How to complete this task
All lines from the one containing "[関連記事:新屋横断歩道橋色彩計画プロジェクトを読む] (978, 468)" to the end of the entries below must be output exactly, and no other lines.

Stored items
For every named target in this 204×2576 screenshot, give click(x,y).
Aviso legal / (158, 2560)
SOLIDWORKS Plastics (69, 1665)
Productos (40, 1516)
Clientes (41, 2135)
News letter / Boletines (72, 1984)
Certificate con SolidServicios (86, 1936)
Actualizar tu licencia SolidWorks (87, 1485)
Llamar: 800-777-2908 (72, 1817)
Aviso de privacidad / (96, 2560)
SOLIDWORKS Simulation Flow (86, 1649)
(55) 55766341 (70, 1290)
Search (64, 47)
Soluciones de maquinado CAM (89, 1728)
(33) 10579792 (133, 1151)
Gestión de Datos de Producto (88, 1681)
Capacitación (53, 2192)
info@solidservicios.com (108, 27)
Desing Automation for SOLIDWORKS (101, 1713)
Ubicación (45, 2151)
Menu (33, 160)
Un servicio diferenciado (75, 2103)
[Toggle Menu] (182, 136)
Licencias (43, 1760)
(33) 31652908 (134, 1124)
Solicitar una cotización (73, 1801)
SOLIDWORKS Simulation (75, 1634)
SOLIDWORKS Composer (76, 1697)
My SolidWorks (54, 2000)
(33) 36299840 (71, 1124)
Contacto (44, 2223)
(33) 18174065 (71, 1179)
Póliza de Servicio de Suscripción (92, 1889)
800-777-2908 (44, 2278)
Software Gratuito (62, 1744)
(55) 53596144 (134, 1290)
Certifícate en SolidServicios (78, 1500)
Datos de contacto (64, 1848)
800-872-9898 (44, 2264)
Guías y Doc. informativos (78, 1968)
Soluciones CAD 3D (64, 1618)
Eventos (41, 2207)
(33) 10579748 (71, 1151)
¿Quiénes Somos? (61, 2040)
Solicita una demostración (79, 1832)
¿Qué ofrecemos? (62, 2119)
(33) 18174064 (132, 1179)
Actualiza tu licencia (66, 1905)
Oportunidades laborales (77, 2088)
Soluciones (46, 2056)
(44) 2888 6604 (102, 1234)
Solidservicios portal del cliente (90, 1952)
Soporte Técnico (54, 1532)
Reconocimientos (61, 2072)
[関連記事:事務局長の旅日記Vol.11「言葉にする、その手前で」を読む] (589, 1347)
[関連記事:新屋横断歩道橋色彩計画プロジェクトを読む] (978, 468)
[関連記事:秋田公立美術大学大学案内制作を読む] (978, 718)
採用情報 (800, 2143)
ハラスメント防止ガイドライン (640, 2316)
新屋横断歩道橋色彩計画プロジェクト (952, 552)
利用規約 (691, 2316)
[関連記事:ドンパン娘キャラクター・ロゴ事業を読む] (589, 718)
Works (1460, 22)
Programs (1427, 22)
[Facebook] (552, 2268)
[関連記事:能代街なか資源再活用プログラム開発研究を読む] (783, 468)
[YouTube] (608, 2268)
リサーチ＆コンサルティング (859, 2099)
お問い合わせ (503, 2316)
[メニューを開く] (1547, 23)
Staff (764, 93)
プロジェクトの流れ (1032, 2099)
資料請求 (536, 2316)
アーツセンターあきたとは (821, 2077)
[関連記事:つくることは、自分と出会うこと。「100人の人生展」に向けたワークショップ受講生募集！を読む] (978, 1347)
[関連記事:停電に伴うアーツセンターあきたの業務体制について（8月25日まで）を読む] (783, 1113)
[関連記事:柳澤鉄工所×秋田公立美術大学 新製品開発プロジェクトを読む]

Exercise output
[関連記事:新屋横断歩道橋色彩計画プロジェクトを読む] (978, 468)
[関連記事:秋田公立美術大学大学案内制作を読む] (978, 718)
採用情報 (800, 2143)
ハラスメント防止ガイドライン (640, 2316)
新屋横断歩道橋色彩計画プロジェクト (952, 552)
利用規約 (691, 2316)
[関連記事:ドンパン娘キャラクター・ロゴ事業を読む] (589, 718)
Works (1460, 22)
Programs (1427, 22)
[Facebook] (552, 2268)
[関連記事:能代街なか資源再活用プログラム開発研究を読む] (783, 468)
[YouTube] (608, 2268)
リサーチ＆コンサルティング (859, 2099)
お問い合わせ (503, 2316)
[メニューを開く] (1547, 23)
Staff (764, 93)
プロジェクトの流れ (1032, 2099)
資料請求 (536, 2316)
アーツセンターあきたとは (821, 2077)
[関連記事:つくることは、自分と出会うこと。「100人の人生展」に向けたワークショップ受講生募集！を読む] (978, 1347)
[関連記事:停電に伴うアーツセンターあきたの業務体制について（8月25日まで）を読む] (783, 1113)
[関連記事:柳澤鉄工所×秋田公立美術大学 新製品開発プロジェクトを読む]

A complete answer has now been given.